Extracted records:
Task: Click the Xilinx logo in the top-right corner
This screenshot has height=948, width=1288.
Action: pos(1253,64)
---
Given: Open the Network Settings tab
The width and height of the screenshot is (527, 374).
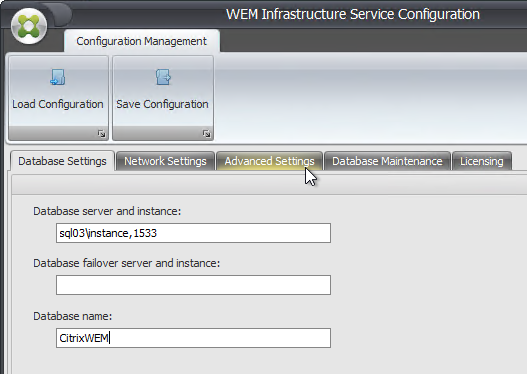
* * *
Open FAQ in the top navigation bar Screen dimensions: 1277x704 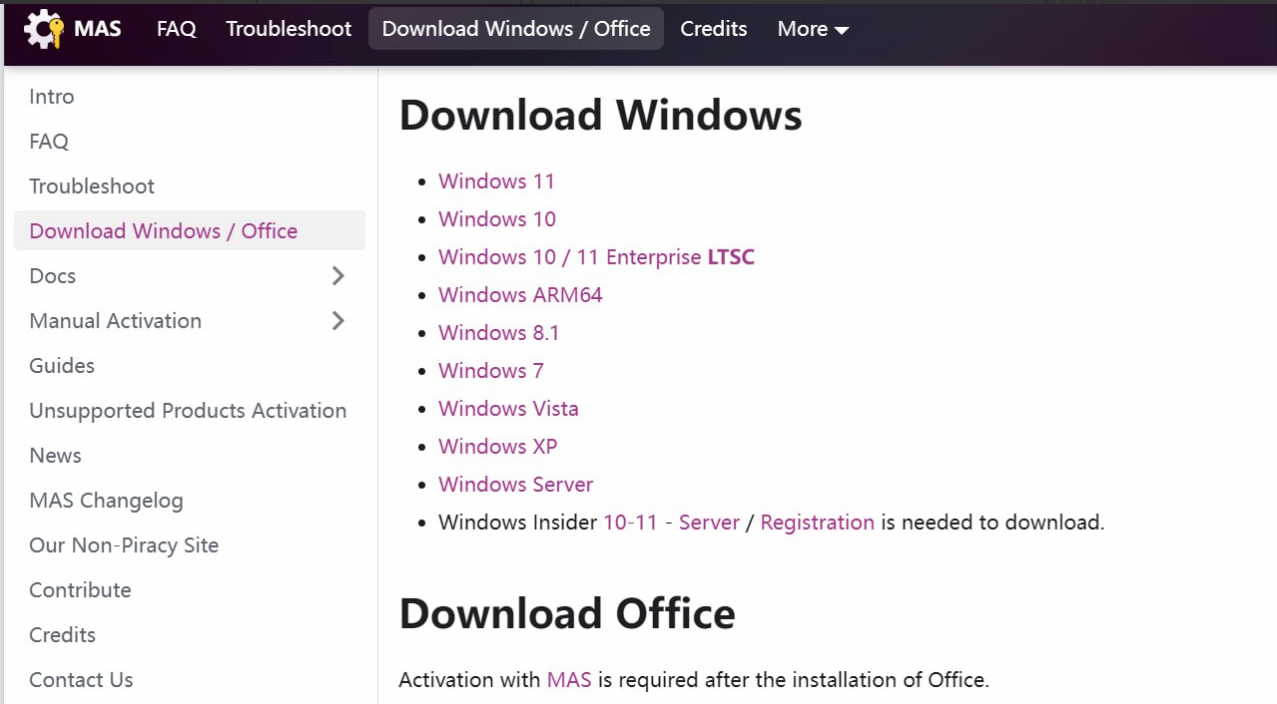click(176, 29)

Challenge:
Please write out the rows from the line containing "Task: Click the" through the line containing "Action: pos(1253,64)", both lines included, word for word.

Written response:
Task: Click the Xilinx logo in the top-right corner
This screenshot has height=948, width=1288.
Action: pos(1253,64)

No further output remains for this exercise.